I thought about it a couple of months ago as I lay in the hammock in the backyard in the dark, shivering but not really caring it was cold. The stars popped out like chill bumps, and my heart grabbed hold again of just how tiny it was.

One latte dumped in Niagara Falls.

That’s me.

With littleness comes a lot of frailty, a lot of weakness and inadequacy … and sometimes fear and trembling. With it sometimes comes things like fear of the future, lack of control, guilt over past mistakes, fear of messing things up.

And sometimes that’s all I can hear. I’m little.
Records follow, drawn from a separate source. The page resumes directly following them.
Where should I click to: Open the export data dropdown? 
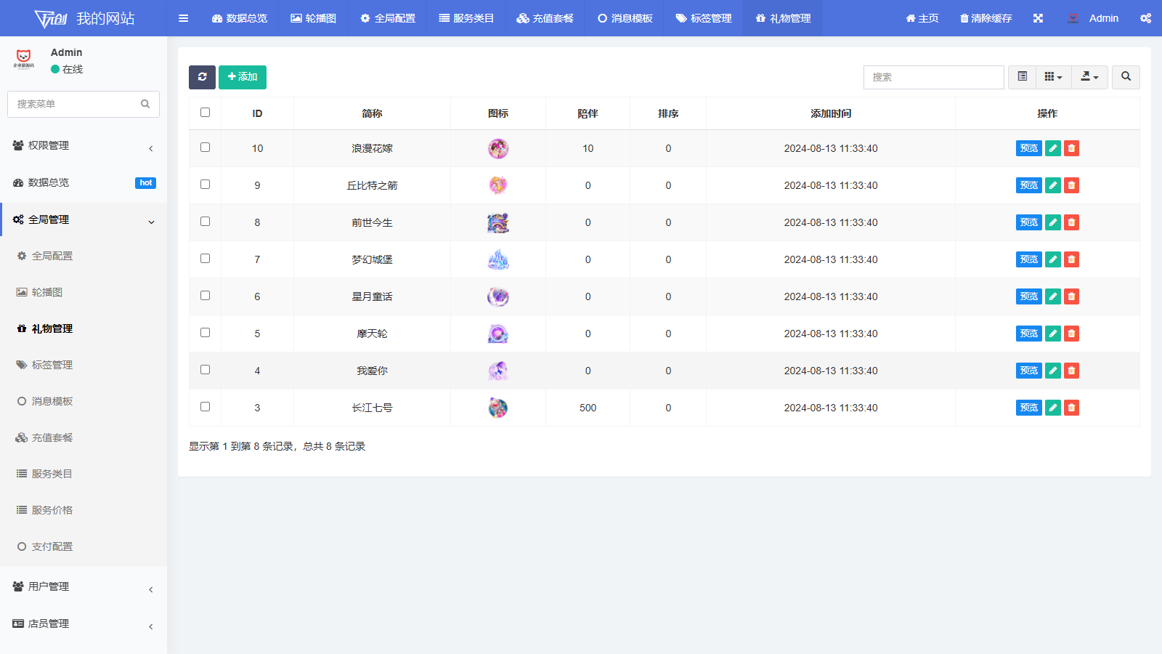coord(1089,77)
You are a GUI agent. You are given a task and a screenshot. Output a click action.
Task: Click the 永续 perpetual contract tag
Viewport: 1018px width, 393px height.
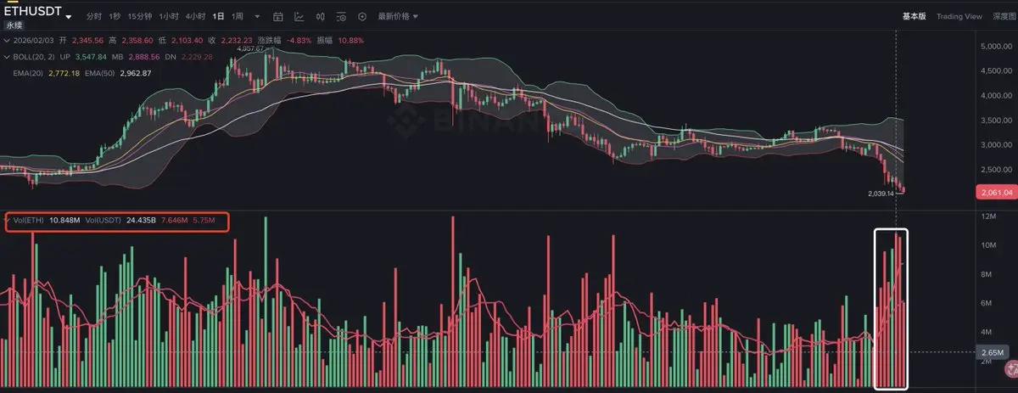pyautogui.click(x=14, y=25)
And there’s so much that I can’t do right, can’t control.

But last night as I threw the last few cups away and locked up the coffeehouse, I thought about how littleness can be the best thing we can ever feel, if we feel it like it’s meant to be felt. It’s the feeling we get when we stand on the edge of the ocean, or the Grand Canyon, or on top of a mountain, the feeling of being overwhelmed by something larger than ourselves.

We don’t want to feel big in that moment. We want to feel small. Because small doesn’t remind us that we’re weak … it reminds us that someone else is dramatically, wonderfully, amazingly bigger.

And that’s the reality we not only feel but crave. There’s something bigger. And we want to walk right into the middle of it, see it, know it, have it consume us.

It’s that feeling, that knowledge, that makes us want to throw our hands wide open, our arms spread out, face down on the altar of the God who loves us. It says I’m little, but You’re incredibly big … and that’s what I want – I want You.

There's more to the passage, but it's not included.